Introduction
Jaeger is an open-source, CNCF-graduated distributed tracing system that enables end-to-end visibility into request lifecycles across microservices and infrastructure. Designed for high-scale environments, Jaeger provides deep insight into latency, service dependencies, and error propagation. Jaeger is a key observability component used to diagnose performance issues, trace model inference calls, and investigate root causes of distributed system behavior—especially in real-time and multi-agent workloads.
Key benefits of using Jaeger include:
End-to-End Request Tracing: Captures spans and traces from every service touchpoint, showing how requests propagate across APIs, databases, model servers, and background jobs.
Performance Bottleneck Detection: Visualizes latency breakdowns by operation, helping teams identify slow services, queuing delays, or downstream timeouts.
Contextual Debugging: Enriches traces with metadata (e.g., user ID, model version, experiment group) to support incident triage and contextual root cause analysis.
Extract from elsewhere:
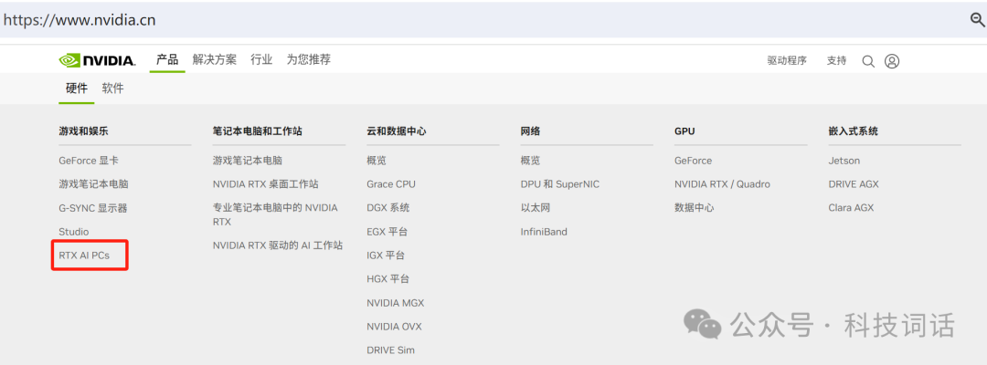Open the RTX AI PCs link

(84, 256)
Native OpenTelemetry Integration: Fully compatible with the OpenTelemetry Collector, making it easy to instrument services in Python, Go, JavaScript, and other supported languages.
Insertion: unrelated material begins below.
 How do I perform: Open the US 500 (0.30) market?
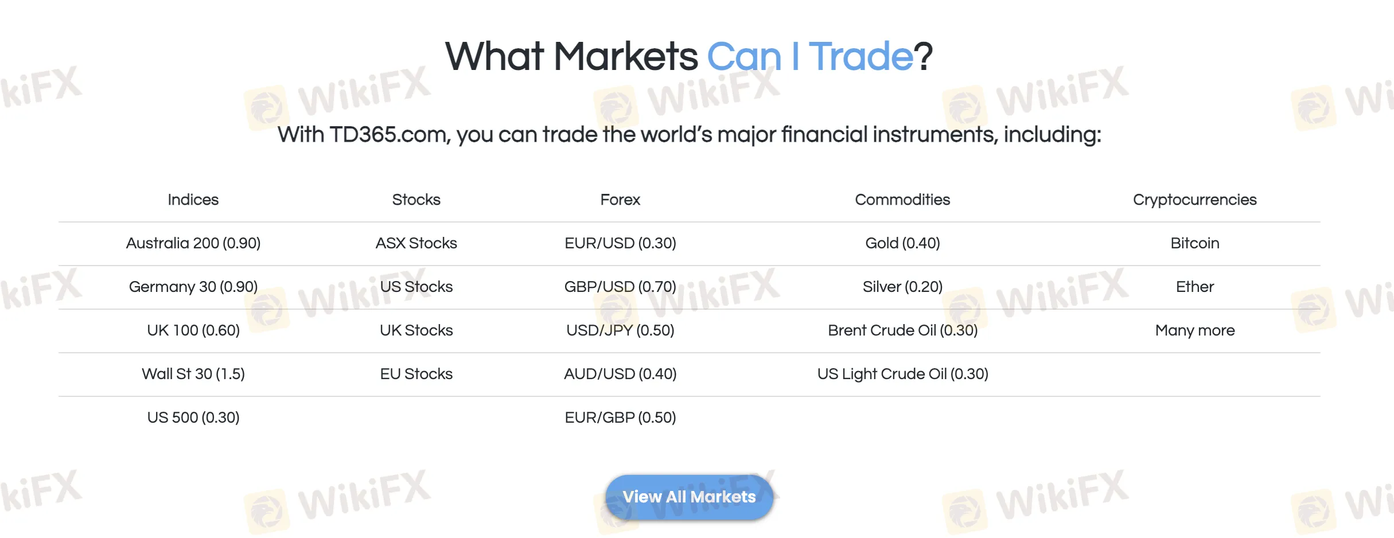tap(193, 418)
Service Dependency Mapping: Generates real-time service graphs to illustrate how components interact, enabling architecture-level insights and impact analysis.
Jaeger is used to trace workflows across LLM pipelines, API gateways, autoscalers, ML inference engines (e.g., Ray Serve, Triton, vLLM), and orchestrators like PipeCat. It integrates tightly with Prometheus and Grafana to correlate traces with metrics and alerts—providing a comprehensive view of both performance and behavior. By adopting Jaeger, you can ensure its distributed systems are observable, debuggable, and latency-aware at every layer—empowering engineers to optimize performance and deliver reliable, scalable services.